Avant d’être contraints de nous déplacer de liane en liane comme Tarzan, l’ablakon au vent ou le kodjo virevoltant de branche en branche, car nous devrons innover pour nous déplacer car nous n’aurons plus d’essence (la SIR est à sec) ni de voiture, ni même de vélo que nous regardons de haut de toutes façons car tout juste bon pour nos pauvres ex-frères Burkinabé, les Mossi comme nous aimons les appeler tous, avant donc d’en arriver là, il est bon de faire un petit rappel.
Le fantasme du modèle zimbabwéen et la monnaie de singe
A tous ceux qui rêvent du modèle zimbabwéen, je voudrais dire qu’après une relative normalisation, aujourd’hui encore, près de trois millions de Zimbabwéens vivent à l’étranger, du fait de cette hasardeuse dérive nationaliste qui a fait du Zimbabwe un mendiant de l’aide alimentaire après avoir été jusqu’en 1997 le grenier de l’Afrique australe. Qui parle du « Zim dollar » aujourd’hui? Il est symbole de pénuries d’essence, de pannes d’électricité, de trafics parallèles de devises à la Reserve Bank of Zimbabwe. Les paysans n’ont plus eu accès aux intrants agricoles, faute de devises pour les payer, le secteur agricole s’est effondré. Les industries pareil. Le Zimbabwe, à cours de carburant une certaine année et n’ayant que sa monnaie de singe, a dû avoir recours à du troc avec la Guinée Equatoriale. Est-ce ce qui nous attend?

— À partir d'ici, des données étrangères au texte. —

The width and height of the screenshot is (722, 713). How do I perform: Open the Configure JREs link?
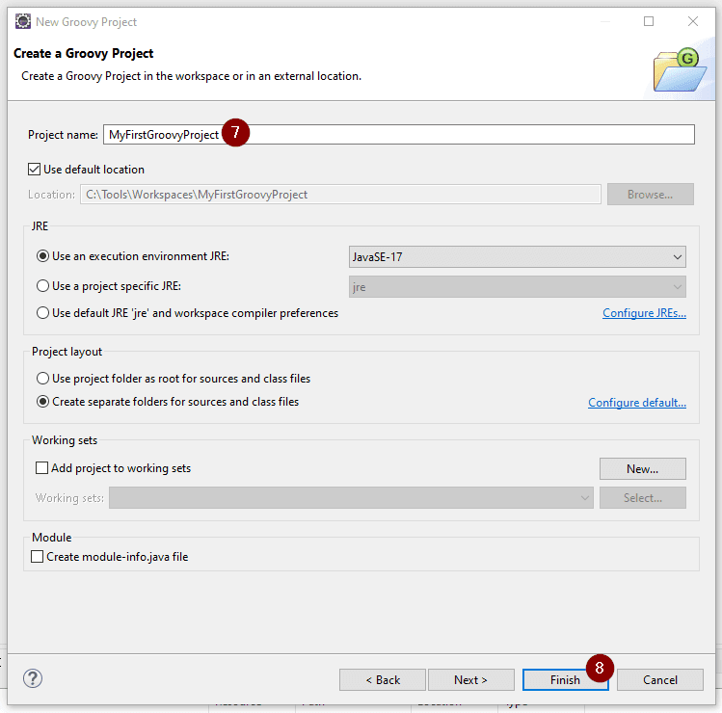click(x=644, y=313)
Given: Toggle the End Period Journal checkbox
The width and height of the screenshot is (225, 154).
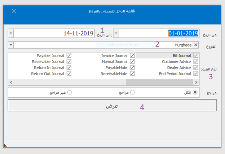Looking at the screenshot, I should pos(196,74).
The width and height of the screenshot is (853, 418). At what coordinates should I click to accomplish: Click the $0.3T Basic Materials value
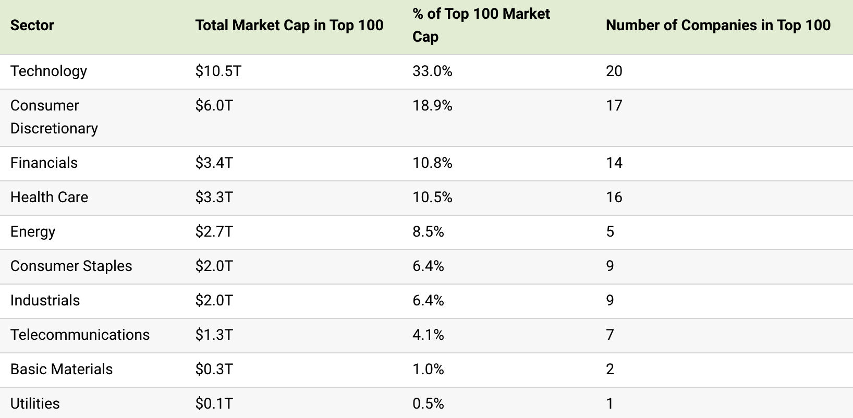coord(214,369)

La Côte d’Ivoire, auto-suffisante sur le plan alimentaire, pourra bientôt découvrir à ses dépends combien il est facile et rapide de perdre ses acquis. Elle n’en est « que » à 29000 réfugiés depuis début décembre. L’ONU estime que la crise pourra toucher 100.000 personnes et selon l’UNICEF, 800.000 enfants ne sont plus scolarisés en raison de la situation actuelle. Les planteurs de cacao ne sont plus payés avec le ralentissement de l’économie imposant des restrictions sur le cash, les fèves s’entassent dans les campagnes.

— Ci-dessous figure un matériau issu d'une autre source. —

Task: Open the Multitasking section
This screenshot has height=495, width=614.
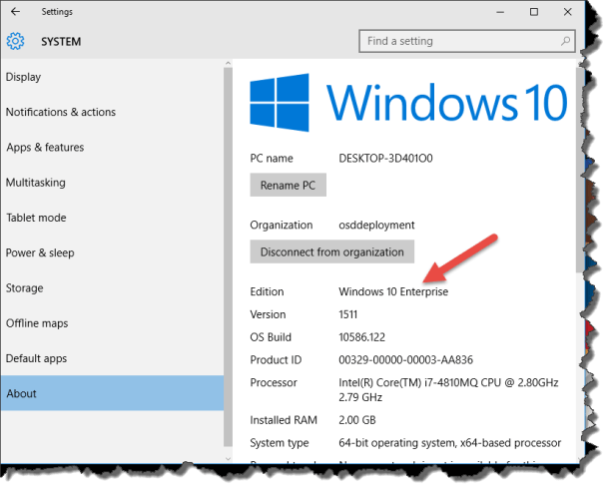Action: (x=36, y=183)
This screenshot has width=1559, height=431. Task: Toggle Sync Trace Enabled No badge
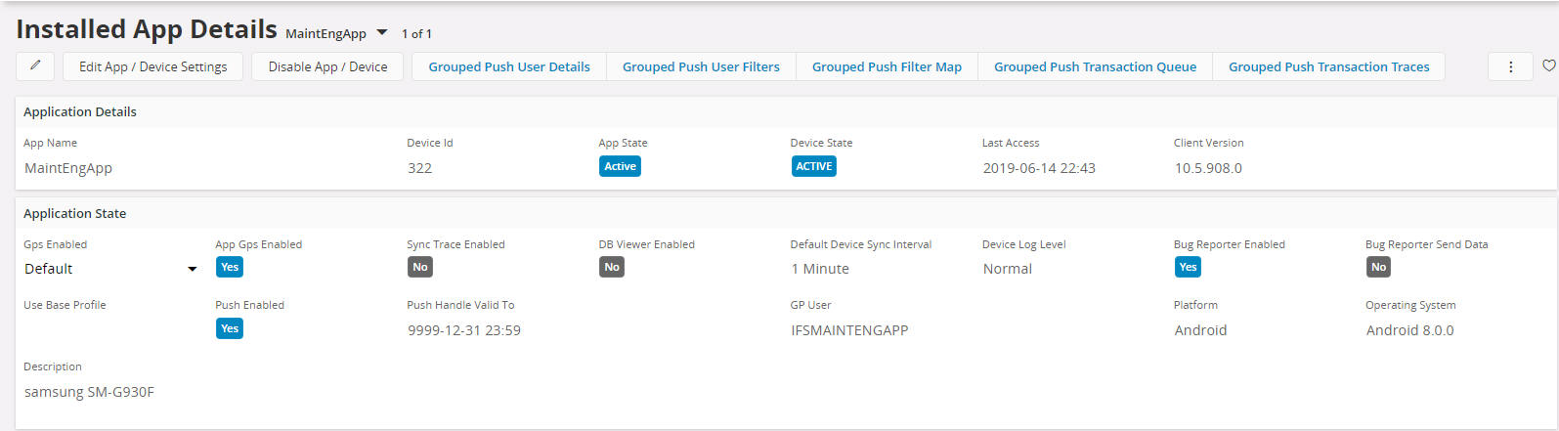pyautogui.click(x=420, y=267)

Les prix flambent sur les marchés, les Ivoiriens s’appauvrissent un peu plus chaque jour après dix ans de sur-place, de théoriciens et sociologues aux idées fumeuses, qui veulent faire de la Côte d’Ivoire le laboratoire de toutes leurs expérimentations qui n’auraient jamais dû quitter les manuels d’une époque révolue, et qui relèvent du bricolage.